Get a VM with JDK11 and Maven

$ docker pull maven:3.8.3-openjdk-11
$ docker run -it maven:3.8.3-openjdk-11 bash
root@277eb5500d97:/# java -version
openjdk version "11.0.13" 2021-10-19
OpenJDK Runtime Environment 18.9 (build 11.0.13+8)
OpenJDK 64-Bit Server VM 18.9 (build 11.0.13+8, mixed mode, sharing)
root@277eb5500d97:/# mvn -version
Apache Maven 3.8.3 (ff8e977a158738155dc465c6a97ffaf31982d739)
Maven home: /usr/share/maven
Java version: 11.0.13, vendor: Oracle Corporation, runtime: /usr/local/openjdk-11
Default locale: en, platform encoding: UTF-8
OS name: "linux", version: "4.19.104-microsoft-standard", arch: "amd64", family: "unix"

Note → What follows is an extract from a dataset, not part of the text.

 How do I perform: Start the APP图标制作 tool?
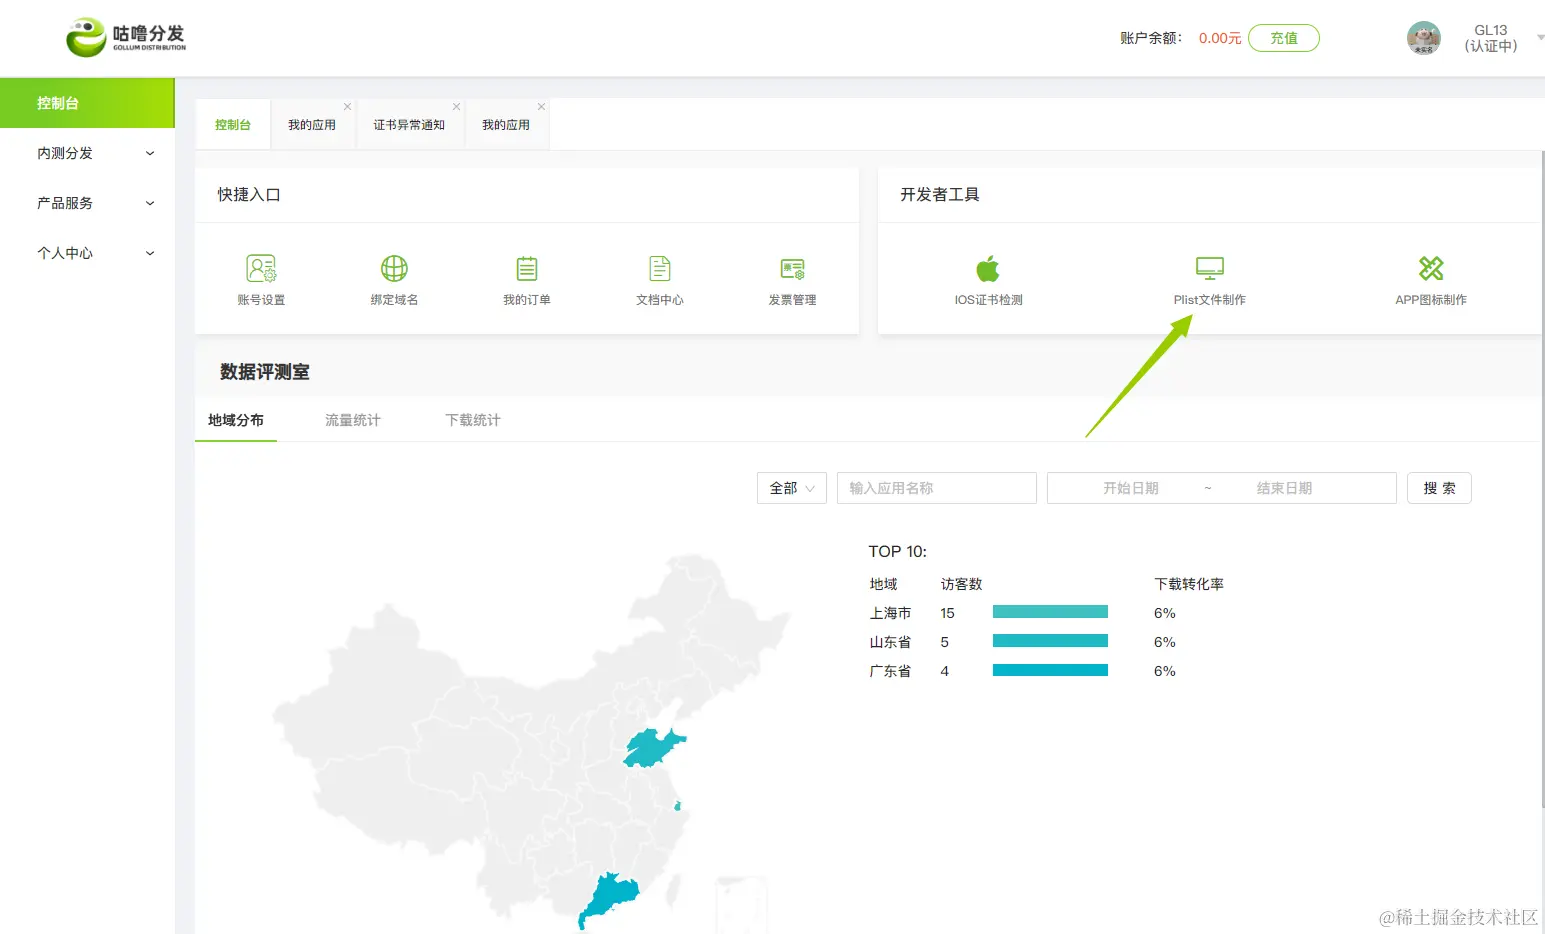point(1431,279)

Install Lucene and Anserini in VM

wget "https://dlcdn.apache.org/lucene/java/8.10.1/lucene-8.10.1.tgz"
tar xvfz lucene-8.10.1.tgz
export LUCENE_HOME=/lucene-8.10.1
export CLASSPATH=$CLASSPATH:$LUCENE_HOME/core/lucene-core-8.10.1.jar
export CLASSPATH=$CLASSPATH:$LUCENE_HOME/queryparser/lucene-queryparser-8.10.1.jar
export CLASSPATH=$CLASSPATH:$LUCENE_HOME/analysis/common/lucene-analyzers-common-8.10.1.jar
export CLASSPATH=$CLASSPATH:$LUCENE_HOME/demo/lucene-demo-8.10.1.jar

git clone --recurse-submodules https://github.com/castorini/anserini.git
cd anserini && mvn clean package appassembler:assemble -DskipTests -Dmaven.javadoc.skip=true

Install pyserini and other packages

apt update
apt install -y python3 python3-pip
python3 -m pip install -U pip
python3 -m pip install pyserini faiss-cpu torch

Sample texts

  • ja_texts/text.jsonl
{"id": "doc1", "contents": "吾輩わがはいは猫である。名前はまだ無い。"}
{"id": "doc2", "contents": "どこで生れたかとんと見当けんとうがつかぬ。何でも薄暗いじめじめした所でニャーニャー泣いていた事だけは記憶している。"}
{"id": "doc3", "contents": "吾輩はここで始めて人間というものを見た。しかもあとで聞くとそれは書生という人間中で一番獰悪どうあくな種族であったそうだ。"}

Index texts

mkdir -p indexes/ja_texts
python3 -m pyserini.index -collection JsonCollection -generator DefaultLuceneDocumentGenerator -threads 1 -language ja -input ja_texts -index indexes/ja_texts  -storePositions -storeDocvectors -storeRaw

Search texts

  • SimpleSearcher.py
from pyserini.search import SimpleSearcher

q = '吾輩'
searcher = SimpleSearcher('indexes/ja_texts')
searcher.set_language('ja')
hits = searcher.search(q)

for i in range(len(hits)):
    print(f'{i+1:2} {hits[i].docid:4} {hits[i].score:.5f}')
  • Results
python3 SimpleSearcher.py
 1 doc1 0.27330
 2 doc3 0.23620

Fetch texts

  • SimpleFetcher.py
from pyserini.search import SimpleSearcher
import json

docid = 'doc1'
searcher = SimpleSearcher('indexes/ja_texts')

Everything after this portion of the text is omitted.